それではなぜ、鳥由来の高病原性H5N1ウイルスが、人に重篤な疾患を発病させるほど効率よく増殖できるのだろうか?

との問いを立てています。つまり高病原性のトリインフルエンザウイルスは、やはりヒトの体内で効率よく増殖できているのです。

 では、後者の問いはどうでしょう。高病原性のトリインフルエンザウイルスがヒトの体内で効率よく増殖できるらしいとされた今、なぜヒトからヒトへの感染はまだないのか、という問いはより重要な意味を持ってきます。

 同じく『ヒト体内におけるインフルエンザウイルスのレセプター分布』は、レセプター分布がそうさせているのだ、と言います。

 前述した通り、ヒトにおけるトリインフルエンザレセプター分布は、鼻粘膜の一部と下部気道に発現しています。上部気道に存在しているのは、ヒトインフルエンザレセプターであるSAα2,6のみです。したがって、仮に高病原性のトリインフルエンザウイルスに感染しても、感染しているのは下部気道の細胞がほとんどで、上部気道の細胞は感染していないということになります。上部気道の細胞が感染すれば、咳やくしゃみを引き起こしてそれとともに大量のウイルスが飛散することになるのですが、下部気道感染ではそれがない。感染者から排出されるウイルスが少量なので、ヒトからヒトへの感染が起こりにくい、というわけです。

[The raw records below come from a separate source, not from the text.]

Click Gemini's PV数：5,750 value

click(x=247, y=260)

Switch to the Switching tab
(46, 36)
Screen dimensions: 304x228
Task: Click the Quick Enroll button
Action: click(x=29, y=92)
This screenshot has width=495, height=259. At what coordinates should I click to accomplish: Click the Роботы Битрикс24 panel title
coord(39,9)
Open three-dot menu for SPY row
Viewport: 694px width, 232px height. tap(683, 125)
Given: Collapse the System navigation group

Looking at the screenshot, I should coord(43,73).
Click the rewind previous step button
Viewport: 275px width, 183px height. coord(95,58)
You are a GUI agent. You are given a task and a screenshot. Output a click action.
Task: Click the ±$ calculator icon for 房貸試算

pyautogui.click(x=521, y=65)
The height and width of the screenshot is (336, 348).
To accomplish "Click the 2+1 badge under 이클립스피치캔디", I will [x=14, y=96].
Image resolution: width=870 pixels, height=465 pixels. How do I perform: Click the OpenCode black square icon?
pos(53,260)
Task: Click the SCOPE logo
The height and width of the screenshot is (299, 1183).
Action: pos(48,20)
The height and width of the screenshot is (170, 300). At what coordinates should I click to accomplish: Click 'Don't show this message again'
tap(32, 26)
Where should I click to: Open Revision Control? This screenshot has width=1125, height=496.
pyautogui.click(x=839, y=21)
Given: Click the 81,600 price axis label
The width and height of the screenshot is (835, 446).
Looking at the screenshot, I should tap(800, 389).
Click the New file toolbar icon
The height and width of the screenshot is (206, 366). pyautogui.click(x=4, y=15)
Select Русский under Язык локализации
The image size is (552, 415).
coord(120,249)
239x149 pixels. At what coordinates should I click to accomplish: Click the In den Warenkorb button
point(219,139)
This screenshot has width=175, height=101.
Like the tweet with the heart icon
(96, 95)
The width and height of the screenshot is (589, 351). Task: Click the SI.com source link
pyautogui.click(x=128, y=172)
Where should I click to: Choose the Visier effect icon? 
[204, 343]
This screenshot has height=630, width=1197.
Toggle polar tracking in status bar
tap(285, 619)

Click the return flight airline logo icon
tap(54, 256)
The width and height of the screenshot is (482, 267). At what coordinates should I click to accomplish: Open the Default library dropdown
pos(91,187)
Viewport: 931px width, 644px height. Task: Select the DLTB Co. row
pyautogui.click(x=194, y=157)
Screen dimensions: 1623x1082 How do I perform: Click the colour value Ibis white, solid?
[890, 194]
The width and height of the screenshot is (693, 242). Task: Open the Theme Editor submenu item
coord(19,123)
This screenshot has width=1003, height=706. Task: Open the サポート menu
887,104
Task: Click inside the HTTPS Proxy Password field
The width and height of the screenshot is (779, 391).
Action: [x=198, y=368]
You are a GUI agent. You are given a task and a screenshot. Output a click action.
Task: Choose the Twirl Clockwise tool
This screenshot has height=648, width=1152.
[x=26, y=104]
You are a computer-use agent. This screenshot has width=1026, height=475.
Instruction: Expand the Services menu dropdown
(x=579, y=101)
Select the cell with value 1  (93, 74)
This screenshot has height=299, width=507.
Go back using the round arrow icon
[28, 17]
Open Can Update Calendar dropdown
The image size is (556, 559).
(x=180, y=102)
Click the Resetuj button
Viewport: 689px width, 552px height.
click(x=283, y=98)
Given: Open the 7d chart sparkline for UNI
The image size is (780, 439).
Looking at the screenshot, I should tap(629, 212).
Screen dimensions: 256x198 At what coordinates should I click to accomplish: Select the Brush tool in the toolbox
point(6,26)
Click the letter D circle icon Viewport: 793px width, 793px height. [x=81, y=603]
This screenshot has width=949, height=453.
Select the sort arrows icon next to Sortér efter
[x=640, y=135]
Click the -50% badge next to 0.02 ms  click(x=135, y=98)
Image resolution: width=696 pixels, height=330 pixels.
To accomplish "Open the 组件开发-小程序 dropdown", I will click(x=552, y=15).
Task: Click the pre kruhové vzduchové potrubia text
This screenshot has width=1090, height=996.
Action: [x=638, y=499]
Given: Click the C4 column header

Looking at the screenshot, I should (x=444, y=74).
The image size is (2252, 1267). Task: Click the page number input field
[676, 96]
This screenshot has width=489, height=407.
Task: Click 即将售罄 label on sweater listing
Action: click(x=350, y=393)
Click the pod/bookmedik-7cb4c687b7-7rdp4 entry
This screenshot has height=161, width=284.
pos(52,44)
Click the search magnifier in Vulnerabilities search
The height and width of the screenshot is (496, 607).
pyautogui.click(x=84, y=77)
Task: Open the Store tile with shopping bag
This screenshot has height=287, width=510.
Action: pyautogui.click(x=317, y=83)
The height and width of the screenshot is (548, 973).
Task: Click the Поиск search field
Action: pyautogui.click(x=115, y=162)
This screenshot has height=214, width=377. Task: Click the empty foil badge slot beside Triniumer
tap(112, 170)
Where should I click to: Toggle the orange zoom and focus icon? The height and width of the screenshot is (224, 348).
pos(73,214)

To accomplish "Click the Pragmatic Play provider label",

 ただ、本当に答えがそれだけですむのかどうかは、疑問が残ります。

 ヒトから分離されたトリインフルエンザウイルスの中には、SAα2,3だけではなく、ヒトのインフルエンザレセプターたるSAα2,6を認識できる変異が起こっているものがあったそうです。それは、「長鎖型のα2-6型のシアロ糖鎖を認識するまでには至らない」*4という正直よくわからない理由から完全な適応はまだできていないとされますが、上部気道の細胞にも感染できるようになる重要な変化が、ヒトに感染したウイルスの中ではすでに起こってるのです。

 しかし、それでもまだ、ヒトからヒトへの感染は幸いなことに起こっていません。このことから、ヒトからヒトへ感染するようになるには、ヒトのレセプターを認識できるようになる変異のほかに、まだなにがしかの変異が必要なのかもしれないと『ヒト体内におけるインフルエンザウイルスのレセプター分布』はまとめています。が、そのようなまとめをされたところで専門家でもないわたくしに推察できるわけもなく、とりあえず以上の結果を得たことで満足するしかないのでした。